Zimbabwe is at a crossroads. After years of oppression under the Zimbabwe African National Union-Patriotic Front (ZANU-PF) regime, president Robert Mugabe is forcibly ousted from power in the military coup of November 2017. When Mugabe was removed from power, Zimbabwean military leaders promised they would not seize control for themselves, but rather ensure democracy in a national general election. In the context of an economic crisis, food shortages and political violence, the stakes could not be higher.
Nelson Chamisa, the new young and charismatic leader of Zimbabwe's opposition party, Movement for Democratic Change (MDC) Alliance is challenging the old guard ZANU-PF represented by the acting president, Emmerson Mnangagwa, who is determined to remain in power. Chamisa, is a 40-year-old lawyer who fought against President Mugabe’s regime while he was a student activist.

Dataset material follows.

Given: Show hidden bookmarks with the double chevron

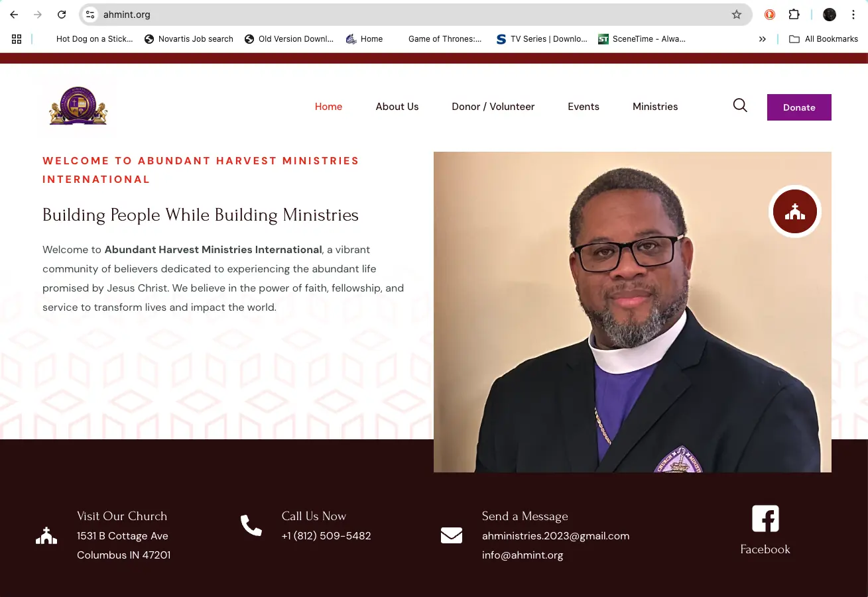Looking at the screenshot, I should [763, 39].
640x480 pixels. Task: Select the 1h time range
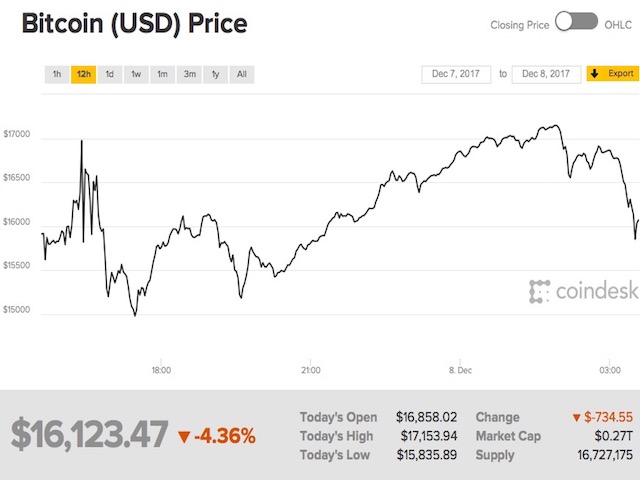click(57, 74)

The more popular candidate, Chamisa draws enormous crowds while Mnangagwa is unable to fill a stadium after bussing in alleged supporters. When the election results come in, it is no surprise when Mnangagwa insists that he won, despite that the numbers never add up in his favor. When asked how sixteen counties could’ve possibly reported identical election results, the ZANU-PF’s lawyer argues that only a behavioral scientist could account for how such an amazing coincidence could occur.

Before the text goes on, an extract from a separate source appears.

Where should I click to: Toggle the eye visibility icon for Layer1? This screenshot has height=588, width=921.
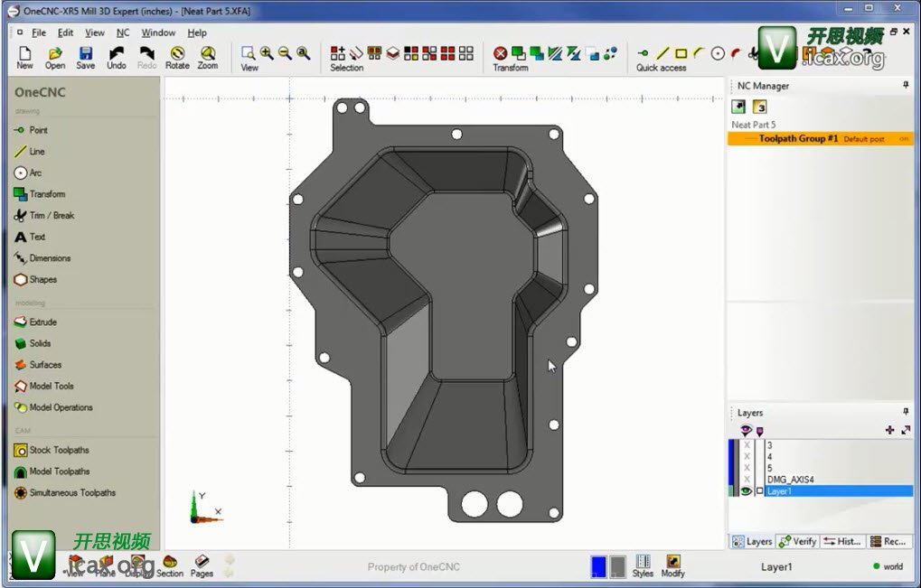[747, 491]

Can a free, fair and transparent election that reflects the will of the people proceed? “President” offers riveting witness and an epic reminder that democracy won't happen if the people don't fight to create it. The film is of staggering global relevance to all who envision a more just, egalitarian future.
“I am thrilled that ‘President’ will be broadcast as part of the POV series on PBS, and thereby reach a very wide and engaged audience across the U.S. I hope the film will prove inspiring for everyone concerned with participatory democracy and the critical elements that make it possible – such as a free and independent press; an independent judiciary; freedom of speech, association and assembly; a multi-party system; a system of checks and balances; rule of law; and transparency in governance. As we see democracies under threat everywhere, I am in awe of the courage of Zimbabweans to champion their freedom,” said director Camilla Nielsson.
“President” won the World Cinema Documentary Special Jury Award: Verité Filmmaking at the 2021 Sundance Film Festival and was Shortlisted as a Feature Documentary for the 94th Academy Awards®.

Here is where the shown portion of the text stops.